ACTIVITY: From the first record to the last, write each one out again exactly.

STORED DATA:

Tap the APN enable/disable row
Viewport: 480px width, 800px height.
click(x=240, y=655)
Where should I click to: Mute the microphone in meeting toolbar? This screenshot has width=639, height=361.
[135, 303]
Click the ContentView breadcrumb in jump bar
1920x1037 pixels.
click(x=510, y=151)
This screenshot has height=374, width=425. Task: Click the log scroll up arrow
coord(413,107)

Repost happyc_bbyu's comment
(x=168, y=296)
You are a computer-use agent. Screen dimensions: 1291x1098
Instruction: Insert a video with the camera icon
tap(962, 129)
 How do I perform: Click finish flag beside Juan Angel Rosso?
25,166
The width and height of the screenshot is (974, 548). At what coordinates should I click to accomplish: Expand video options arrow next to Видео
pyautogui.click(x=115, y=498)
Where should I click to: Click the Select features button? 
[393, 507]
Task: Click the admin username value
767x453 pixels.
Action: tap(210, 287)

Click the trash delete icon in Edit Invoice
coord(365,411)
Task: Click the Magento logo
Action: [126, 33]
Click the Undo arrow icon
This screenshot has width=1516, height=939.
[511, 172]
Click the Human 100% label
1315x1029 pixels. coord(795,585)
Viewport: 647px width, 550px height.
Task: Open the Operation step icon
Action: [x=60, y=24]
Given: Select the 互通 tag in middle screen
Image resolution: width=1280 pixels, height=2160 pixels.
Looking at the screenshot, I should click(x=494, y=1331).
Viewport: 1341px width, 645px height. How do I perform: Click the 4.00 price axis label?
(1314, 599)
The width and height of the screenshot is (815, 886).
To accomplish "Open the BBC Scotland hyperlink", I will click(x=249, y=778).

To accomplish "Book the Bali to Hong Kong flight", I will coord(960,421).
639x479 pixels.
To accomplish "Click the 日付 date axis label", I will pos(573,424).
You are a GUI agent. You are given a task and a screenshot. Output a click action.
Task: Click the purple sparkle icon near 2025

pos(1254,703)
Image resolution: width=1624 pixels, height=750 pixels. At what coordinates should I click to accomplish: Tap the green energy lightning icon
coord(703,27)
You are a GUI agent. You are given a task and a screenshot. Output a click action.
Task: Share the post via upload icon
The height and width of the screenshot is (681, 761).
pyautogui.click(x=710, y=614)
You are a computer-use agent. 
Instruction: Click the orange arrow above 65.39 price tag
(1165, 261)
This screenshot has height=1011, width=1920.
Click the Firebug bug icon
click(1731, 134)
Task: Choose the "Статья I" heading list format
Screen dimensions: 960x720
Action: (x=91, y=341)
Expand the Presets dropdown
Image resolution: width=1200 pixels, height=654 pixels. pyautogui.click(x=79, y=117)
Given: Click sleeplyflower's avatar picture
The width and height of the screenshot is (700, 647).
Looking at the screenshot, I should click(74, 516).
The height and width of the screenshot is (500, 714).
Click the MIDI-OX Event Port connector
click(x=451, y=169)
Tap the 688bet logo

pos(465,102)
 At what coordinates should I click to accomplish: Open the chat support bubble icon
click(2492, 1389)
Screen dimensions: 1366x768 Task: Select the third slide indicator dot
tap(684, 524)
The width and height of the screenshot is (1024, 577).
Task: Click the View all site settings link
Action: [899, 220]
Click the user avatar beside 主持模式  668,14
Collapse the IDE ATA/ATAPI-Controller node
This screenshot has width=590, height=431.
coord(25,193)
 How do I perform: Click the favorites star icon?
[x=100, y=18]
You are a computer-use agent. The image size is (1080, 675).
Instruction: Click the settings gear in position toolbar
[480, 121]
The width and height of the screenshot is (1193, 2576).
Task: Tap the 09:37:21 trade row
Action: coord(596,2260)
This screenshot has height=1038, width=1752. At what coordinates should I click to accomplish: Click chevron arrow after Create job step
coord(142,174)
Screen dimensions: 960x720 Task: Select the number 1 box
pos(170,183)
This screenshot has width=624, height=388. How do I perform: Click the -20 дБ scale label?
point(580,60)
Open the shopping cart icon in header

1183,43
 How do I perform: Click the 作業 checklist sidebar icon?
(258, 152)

ANSWER TO THIS TASK:
Tap the APN enable/disable row
Viewport: 480px width, 800px height.
click(x=240, y=655)
Where should I click to: Mute the microphone in meeting toolbar? This screenshot has width=639, height=361.
[135, 303]
Click the ContentView breadcrumb in jump bar
1920x1037 pixels.
click(x=510, y=151)
This screenshot has height=374, width=425. Task: Click the log scroll up arrow
coord(413,107)

Repost happyc_bbyu's comment
(x=168, y=296)
You are a computer-use agent. Screen dimensions: 1291x1098
Instruction: Insert a video with the camera icon
tap(962, 129)
 How do I perform: Click finish flag beside Juan Angel Rosso?
25,166
The width and height of the screenshot is (974, 548). At what coordinates should I click to accomplish: Expand video options arrow next to Видео
pyautogui.click(x=115, y=498)
Where should I click to: Click the Select features button? 
[393, 507]
Task: Click the admin username value
767x453 pixels.
Action: tap(210, 287)

Click the trash delete icon in Edit Invoice
coord(365,411)
Task: Click the Magento logo
Action: [126, 33]
Click the Undo arrow icon
This screenshot has width=1516, height=939.
[511, 172]
Click the Human 100% label
1315x1029 pixels. coord(795,585)
Viewport: 647px width, 550px height.
Task: Open the Operation step icon
Action: [x=60, y=24]
Given: Select the 互通 tag in middle screen
Image resolution: width=1280 pixels, height=2160 pixels.
Looking at the screenshot, I should click(x=494, y=1331).
Viewport: 1341px width, 645px height. How do I perform: Click the 4.00 price axis label?
(1314, 599)
The width and height of the screenshot is (815, 886).
To accomplish "Open the BBC Scotland hyperlink", I will click(x=249, y=778).

To accomplish "Book the Bali to Hong Kong flight", I will coord(960,421).
639x479 pixels.
To accomplish "Click the 日付 date axis label", I will pos(573,424).
You are a GUI agent. You are given a task and a screenshot. Output a click action.
Task: Click the purple sparkle icon near 2025

pos(1254,703)
Image resolution: width=1624 pixels, height=750 pixels. At what coordinates should I click to accomplish: Tap the green energy lightning icon
coord(703,27)
You are a GUI agent. You are given a task and a screenshot. Output a click action.
Task: Share the post via upload icon
The height and width of the screenshot is (681, 761).
pyautogui.click(x=710, y=614)
You are a computer-use agent. 
Instruction: Click the orange arrow above 65.39 price tag
(1165, 261)
This screenshot has height=1011, width=1920.
Click the Firebug bug icon
click(1731, 134)
Task: Choose the "Статья I" heading list format
Screen dimensions: 960x720
Action: (x=91, y=341)
Expand the Presets dropdown
Image resolution: width=1200 pixels, height=654 pixels. pyautogui.click(x=79, y=117)
Given: Click sleeplyflower's avatar picture
The width and height of the screenshot is (700, 647).
Looking at the screenshot, I should click(74, 516).
The height and width of the screenshot is (500, 714).
Click the MIDI-OX Event Port connector
click(x=451, y=169)
Tap the 688bet logo

pos(465,102)
 At what coordinates should I click to accomplish: Open the chat support bubble icon
click(2492, 1389)
Screen dimensions: 1366x768 Task: Select the third slide indicator dot
tap(684, 524)
The width and height of the screenshot is (1024, 577).
Task: Click the View all site settings link
Action: [899, 220]
Click the user avatar beside 主持模式  668,14
Collapse the IDE ATA/ATAPI-Controller node
This screenshot has width=590, height=431.
coord(25,193)
 How do I perform: Click the favorites star icon?
[x=100, y=18]
You are a computer-use agent. The image size is (1080, 675).
Instruction: Click the settings gear in position toolbar
[480, 121]
The width and height of the screenshot is (1193, 2576).
Task: Tap the 09:37:21 trade row
Action: coord(596,2260)
This screenshot has height=1038, width=1752. At what coordinates should I click to accomplish: Click chevron arrow after Create job step
coord(142,174)
Screen dimensions: 960x720 Task: Select the number 1 box
pos(170,183)
This screenshot has width=624, height=388. How do I perform: Click the -20 дБ scale label?
point(580,60)
Open the shopping cart icon in header

1183,43
 How do I perform: Click the 作業 checklist sidebar icon?
(258, 152)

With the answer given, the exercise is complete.